■ **BRIEF A**
In the program book excerpt, what does the flourishing view of medicine name as the proper end of medicine?
■ **BRIEF B**
Quote the program book excerpt word for word, starting with "What are the" and going on through "to human flourishing.".
■ **BRIEF C**
Pick up the conference program book text after its final sentence and keep writing.

■ **EXCERPT**
★ ★ ★

You are here

Online Program Book

All Times are Listed in Mountain Standard Time (MST)


Theme: Religion, Health Policies, and Beyond

Saturday, 5:00 PM - 6:30 PM


  • Abstract

    What are the proper ends of medicine? Some bioethicists—particularly religions ones—have argued that the proper end of medicine is health. The healing view of medicine, however, rules out things like gender-affirming care, vasectomies, and physician-assisted death. Bioethicists who object to the healing view of medicine have argued that medicine is aimed instead at the patient values. In this paper, I argue against both of these views and instead offer an alternative—what I call the flourishing view of medicine. According to the flourishing view of medicine, the proper end of medicine is human flourishing. If my account is right, religious bioethicists cannot oppose procedures such as gender-affirming care or physician-assisted suicide merely on the grounds that they do not contribute to health. What instead they must show is that they do not contribute to human flourishing.

  • Abstract

    Recent approaches to medical education – most especially in the training of doctors and health care professionals – have emphasized the values of “Social Accountability,” defined by the World Health Organization as “the obligation [of medical schools] to direct their education, research and service activities towards addressing the priority health concerns of the community, region, and/or nation they have a mandate to serve.” But what is the character of that obligation? How is Social Accountability conceptualized in relation to societies and their institutions or the pursuit of social justice and care? This paper draws upon the emerging body of literature on Social Accountability and connects its implicit values and ways of representing the relationship between societies and their institutions with the scholarly study of religion and the formation of social bonds of trust that span the division between religion and secularity.

★ ★ ★

■ **EXTRACTED RECORDS**
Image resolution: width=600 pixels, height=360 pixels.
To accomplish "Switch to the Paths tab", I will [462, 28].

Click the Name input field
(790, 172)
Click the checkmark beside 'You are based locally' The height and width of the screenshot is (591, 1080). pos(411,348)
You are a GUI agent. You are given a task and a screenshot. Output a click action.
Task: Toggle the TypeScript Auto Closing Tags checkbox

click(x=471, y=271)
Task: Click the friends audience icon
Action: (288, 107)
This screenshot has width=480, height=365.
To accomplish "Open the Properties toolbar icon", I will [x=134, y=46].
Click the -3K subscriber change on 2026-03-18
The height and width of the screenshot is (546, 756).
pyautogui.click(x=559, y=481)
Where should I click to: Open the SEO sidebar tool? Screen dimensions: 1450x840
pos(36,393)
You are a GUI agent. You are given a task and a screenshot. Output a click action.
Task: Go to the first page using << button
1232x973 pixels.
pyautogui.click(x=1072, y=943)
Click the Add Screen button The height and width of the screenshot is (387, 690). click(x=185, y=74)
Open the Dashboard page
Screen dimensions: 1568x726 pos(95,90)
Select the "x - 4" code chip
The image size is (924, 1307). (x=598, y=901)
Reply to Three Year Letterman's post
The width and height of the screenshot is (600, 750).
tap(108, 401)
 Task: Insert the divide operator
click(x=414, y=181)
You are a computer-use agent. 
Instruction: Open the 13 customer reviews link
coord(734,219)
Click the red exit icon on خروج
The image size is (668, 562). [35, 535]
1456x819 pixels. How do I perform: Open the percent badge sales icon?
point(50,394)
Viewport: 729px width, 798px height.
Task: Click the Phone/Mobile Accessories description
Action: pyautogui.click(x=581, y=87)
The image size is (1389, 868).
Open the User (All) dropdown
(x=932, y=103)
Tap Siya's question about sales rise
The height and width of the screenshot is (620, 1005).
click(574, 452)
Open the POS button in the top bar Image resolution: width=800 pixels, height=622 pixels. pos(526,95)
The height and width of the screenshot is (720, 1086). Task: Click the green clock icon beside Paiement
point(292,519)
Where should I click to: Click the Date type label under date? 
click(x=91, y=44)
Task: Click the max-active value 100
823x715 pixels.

★ ★ ★

■ **EXERCISE ANSWER A**
Human flourishing.

■ **EXERCISE ANSWER B**
What are the proper ends of medicine? Some bioethicists—particularly religions ones—have argued that the proper end of medicine is health. The healing view of medicine, however, rules out things like gender-affirming care, vasectomies, and physician-assisted death. Bioethicists who object to the healing view of medicine have argued that medicine is aimed instead at the patient values. In this paper, I argue against both of these views and instead offer an alternative—what I call the flourishing view of medicine. According to the flourishing view of medicine, the proper end of medicine is human flourishing. If my account is right, religious bioethicists cannot oppose procedures such as gender-affirming care or physician-assisted suicide merely on the grounds that they do not contribute to health. What instead they must show is that they do not contribute to human flourishing.

■ **EXERCISE ANSWER C**
  • Abstract

    Voluntarily Stopping Eating and Drinking is a legal means of hastening death through refusal of food and fluids – a topic rarely addressed in Christian Protestantism. Leveraging the well-established and validated Theory of Planned Behavior, this research elucidates clergy and congregants’ normative beliefs and anticipated tactical support for VSED, including their reactions to Christian-based justifications for this end-of-life option. Such reasoning includes that VSED is a “fast into eternal life” and is based on the example of Jesus Christ, who, in the face of ongoing suffering, determined the end of his own life when he stated, “It is finished,” and gave up his spirit – an insight originally argued by John Donne in Biathanatos (1647/1982). This qualitative research study reveals that individuals aiming to VSED in the face of terminal illness may have their intention affirmed by a church community, but will likely require additional caregiving support to achieve a hastened death.

  • Abstract

    In a recent paper titled “Whole body gestational donation,” Anna Smadjor endorses the practice of using the bodies of (wo)men who are brain stem dead to gestate foetuses. In this paper, I will set aside ethical evaluation of the practice of whole-body gestational donation and instead focus on what Smadjor’s argument implicitly assumes about what it means to be pregnant and what it means to “create new life,” to borrow her words. I ask the question: How does this “creation of new life” match with theological accounts of creation? I explore four interrelated theological areas to understand what it means for humans to be pregnant: co-creation, givenness, vulnerability, and mutual asymmetry. It is my contention that Smadjor’s argument is based on the fundamental conception of pregnancy as the gestation of a foetus within a vessel rather than the intersubjective and interpersonal relationship between a mother and a child.